Written problem
Copy each of the following rows verbatim, keeping every line as it appears.

The data
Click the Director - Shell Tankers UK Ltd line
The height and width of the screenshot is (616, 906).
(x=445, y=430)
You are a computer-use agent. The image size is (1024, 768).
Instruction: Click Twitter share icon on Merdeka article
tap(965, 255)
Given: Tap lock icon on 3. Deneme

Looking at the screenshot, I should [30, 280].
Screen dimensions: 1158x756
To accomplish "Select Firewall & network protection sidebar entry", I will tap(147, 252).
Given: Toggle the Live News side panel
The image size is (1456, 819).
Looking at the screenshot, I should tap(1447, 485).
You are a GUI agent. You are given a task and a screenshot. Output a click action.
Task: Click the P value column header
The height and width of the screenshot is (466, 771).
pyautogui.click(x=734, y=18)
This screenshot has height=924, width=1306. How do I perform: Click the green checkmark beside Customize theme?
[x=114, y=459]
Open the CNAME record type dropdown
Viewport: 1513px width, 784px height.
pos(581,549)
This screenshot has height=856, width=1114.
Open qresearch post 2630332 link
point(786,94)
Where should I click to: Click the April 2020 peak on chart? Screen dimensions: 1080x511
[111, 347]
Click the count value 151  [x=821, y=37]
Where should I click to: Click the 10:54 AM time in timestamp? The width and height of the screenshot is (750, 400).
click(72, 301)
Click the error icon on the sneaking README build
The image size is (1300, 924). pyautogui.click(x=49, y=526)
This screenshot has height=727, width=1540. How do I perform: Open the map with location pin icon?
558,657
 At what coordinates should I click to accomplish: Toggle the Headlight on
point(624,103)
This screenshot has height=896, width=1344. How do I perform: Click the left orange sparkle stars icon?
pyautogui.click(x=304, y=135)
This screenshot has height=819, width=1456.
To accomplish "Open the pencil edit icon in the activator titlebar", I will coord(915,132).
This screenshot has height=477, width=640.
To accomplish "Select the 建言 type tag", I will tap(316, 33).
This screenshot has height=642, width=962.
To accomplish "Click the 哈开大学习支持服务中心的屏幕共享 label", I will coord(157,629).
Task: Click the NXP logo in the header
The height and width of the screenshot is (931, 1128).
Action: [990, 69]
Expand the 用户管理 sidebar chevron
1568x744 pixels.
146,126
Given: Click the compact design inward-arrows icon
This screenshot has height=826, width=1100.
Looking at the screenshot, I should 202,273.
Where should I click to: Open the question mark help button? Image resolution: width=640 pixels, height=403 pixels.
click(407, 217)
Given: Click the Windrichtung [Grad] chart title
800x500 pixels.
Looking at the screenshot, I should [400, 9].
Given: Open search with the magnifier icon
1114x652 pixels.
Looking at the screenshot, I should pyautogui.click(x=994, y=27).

Problem solution
Click the Director - Shell Tankers UK Ltd line
The height and width of the screenshot is (616, 906).
(x=445, y=430)
You are a computer-use agent. The image size is (1024, 768).
Instruction: Click Twitter share icon on Merdeka article
tap(965, 255)
Given: Tap lock icon on 3. Deneme

Looking at the screenshot, I should [30, 280].
Screen dimensions: 1158x756
To accomplish "Select Firewall & network protection sidebar entry", I will tap(147, 252).
Given: Toggle the Live News side panel
The image size is (1456, 819).
Looking at the screenshot, I should tap(1447, 485).
You are a GUI agent. You are given a task and a screenshot. Output a click action.
Task: Click the P value column header
The height and width of the screenshot is (466, 771).
pyautogui.click(x=734, y=18)
This screenshot has height=924, width=1306. How do I perform: Click the green checkmark beside Customize theme?
[x=114, y=459]
Open the CNAME record type dropdown
Viewport: 1513px width, 784px height.
pos(581,549)
This screenshot has height=856, width=1114.
Open qresearch post 2630332 link
point(786,94)
Where should I click to: Click the April 2020 peak on chart? Screen dimensions: 1080x511
[111, 347]
Click the count value 151  [x=821, y=37]
Where should I click to: Click the 10:54 AM time in timestamp? The width and height of the screenshot is (750, 400).
click(72, 301)
Click the error icon on the sneaking README build
The image size is (1300, 924). pyautogui.click(x=49, y=526)
This screenshot has height=727, width=1540. How do I perform: Open the map with location pin icon?
558,657
 At what coordinates should I click to accomplish: Toggle the Headlight on
point(624,103)
This screenshot has height=896, width=1344. How do I perform: Click the left orange sparkle stars icon?
pyautogui.click(x=304, y=135)
This screenshot has height=819, width=1456.
To accomplish "Open the pencil edit icon in the activator titlebar", I will coord(915,132).
This screenshot has height=477, width=640.
To accomplish "Select the 建言 type tag", I will tap(316, 33).
This screenshot has height=642, width=962.
To accomplish "Click the 哈开大学习支持服务中心的屏幕共享 label", I will coord(157,629).
Task: Click the NXP logo in the header
The height and width of the screenshot is (931, 1128).
Action: [990, 69]
Expand the 用户管理 sidebar chevron
1568x744 pixels.
146,126
Given: Click the compact design inward-arrows icon
This screenshot has height=826, width=1100.
Looking at the screenshot, I should 202,273.
Where should I click to: Open the question mark help button? Image resolution: width=640 pixels, height=403 pixels.
click(407, 217)
Given: Click the Windrichtung [Grad] chart title
800x500 pixels.
Looking at the screenshot, I should [400, 9].
Given: Open search with the magnifier icon
1114x652 pixels.
Looking at the screenshot, I should pyautogui.click(x=994, y=27).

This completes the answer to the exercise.